ものすごく熱心にこちらの話を聞いてくれる。うなづき、あいづち、オウム返しという「聞く基本」を駆使してくれて、とても話しやすい状況を作ってくれる。でも最終的には「どんな依頼でも絶対にこういう落としどころにするんだろうな」という提案や助言に。これこそ「型枠ありき」で聞いてしまっている「あるある」ですね。

【2】次にダメなのが「言われたとおり」に作ること

「言われたとおりに作るな」ということは、若手デザイナーなら誰しもが一度は言われることではないでしょうか。つまり言い換えると「お客さまの期待以上のものを作れ」ということになるのですが、そのためにも「聞く」ことは大事です。

先ほどと逆のパターンで、お客さまもデザイン依頼するとき、ある程度できあがりをイメージしています。それも自分の業界の「型枠」をイメージしているし、いくつかは「こんな感じがいいな」というサンプルも目にしているかもしれません。そしてそのとおりになると、とても喜んでくれます。「イメージどおりだ」と。

コミュニケーション能力の高いお客さまなら、自分のイメージしていることを的確に伝えられるでしょう。デザイナーはそれを逃さずに聞けば問題はありません。

しかしそれらは往々にして「見た目」のデザインのイメージです。

「見た目」はデザインの本質ではありません。その背景にある心理的な要素、機能的な側面、あるいは経営的な視点や理念など、さまざまな「見た目以外」のことを包括して、具体的なカタチとして「見た目」に表現されるものです。

お客さまは、その「見た目以外」の部分をどうしたらいいのか分かりません。もしかしたらデザインと別物と考えているかもしれません。でもプロに依頼するのですから、本当はそういった「お客さまの発想を超える」デザインを無意識に期待しているはずです。

この「見た目以外の部分」をしっかり作りこむために、デザインの打ち合わせをていねいに進めます。

この記事の主題「お客さんの話を聞くな」。「聞く」ということを受動的にとらえると「言われたとおりのものを作る」ということになります。「聞く」ということを能動的にとらえると「お客さまの期待をこえるものを作る」ということにつながります。

受動的に聞くというのは、お客さまのコトバを「受ける」というイメージ。
能動的に聞くというのは、お客さまの考えていることを「引き出す」というイメージです。

【3】いいのは「お客さんの話を読解する」こと

自分が思っていることを100%間違いなく伝えられる人って、世の中にどれくらいいるのでしょうか。ボクは今、こうやって文章を書いています。思っていることを文字にしたためて、他の人に伝えようとしています。この一行を書くにも、何度も何度も消しては書いて…をくり返しながら、やっとこさカタチになってきています。それでもボクの真意が伝わるかどうか怪しいし、他の表現はなかったか、思っていることを全て出せているだろうかと、いささか気がかりです。

ましてや「話し言葉」。
瞬時瞬時に選択している語句が、的をえたことばなのか、表現が間違っていないかと考えると、書き言葉よりもずっと怪しい。

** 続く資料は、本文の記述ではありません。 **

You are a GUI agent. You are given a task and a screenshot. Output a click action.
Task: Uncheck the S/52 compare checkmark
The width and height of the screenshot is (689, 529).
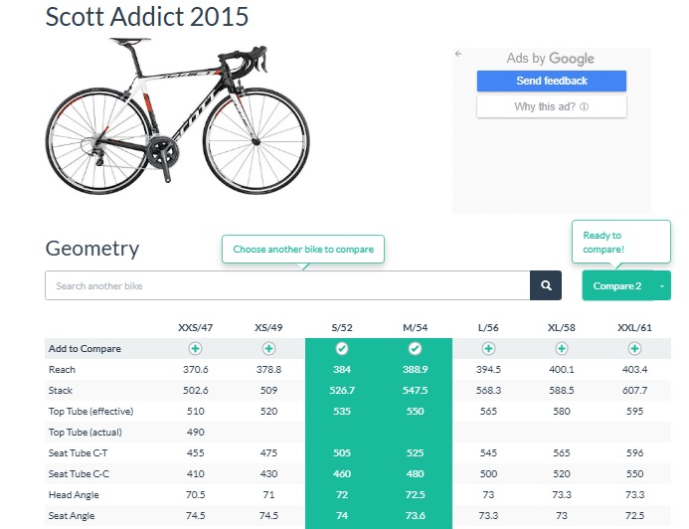342,349
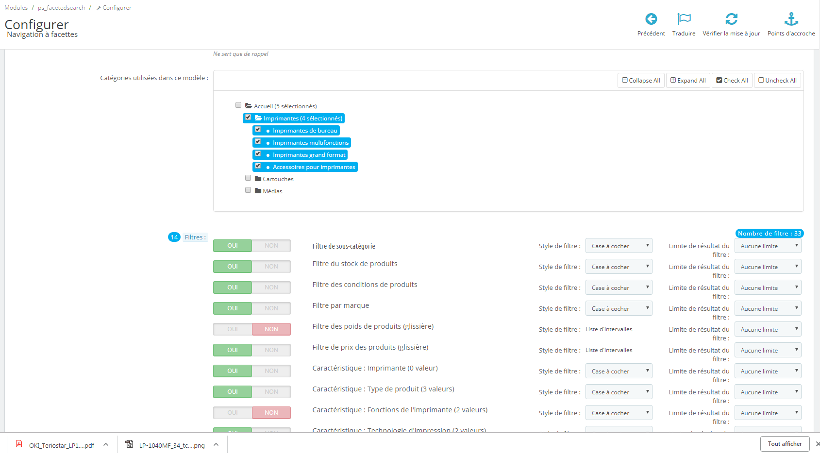Click the LP-1040MF PNG file icon
The height and width of the screenshot is (456, 820).
129,444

何気なく使っていることばでも、その人独自の認識があるかもしれません。たとえばデザイン業界あるあるですが「かっこいいイメージで」と依頼されることがよくあります。でも「かっこいい」は人それぞれ取りかたが違いますね。抽象的なコトバの認識のズレが、仕事を中断させてしまうことはしばしばあります。
また話し言葉では主語や目的語を省略することが多いので、お互いの認識が180度ズレてしまうこともよくあります。

大胆に仮説すると「お客さまは、うまく伝えられていないかもしれない」。

だからお客さまの話を「聞く」というよりも「読む」という心がまえが必要です。ある意味「読解力」というのかもしれません。お客さまのお話の真意をとらえるため、発することばを鵜呑みにするのではなくほんの少し懐疑的に聞いてみる。なぜお客さまはこのコトバを使っているのだろう?どこまでが本意なんだろう?お客さまの話の全体像はどうだろう?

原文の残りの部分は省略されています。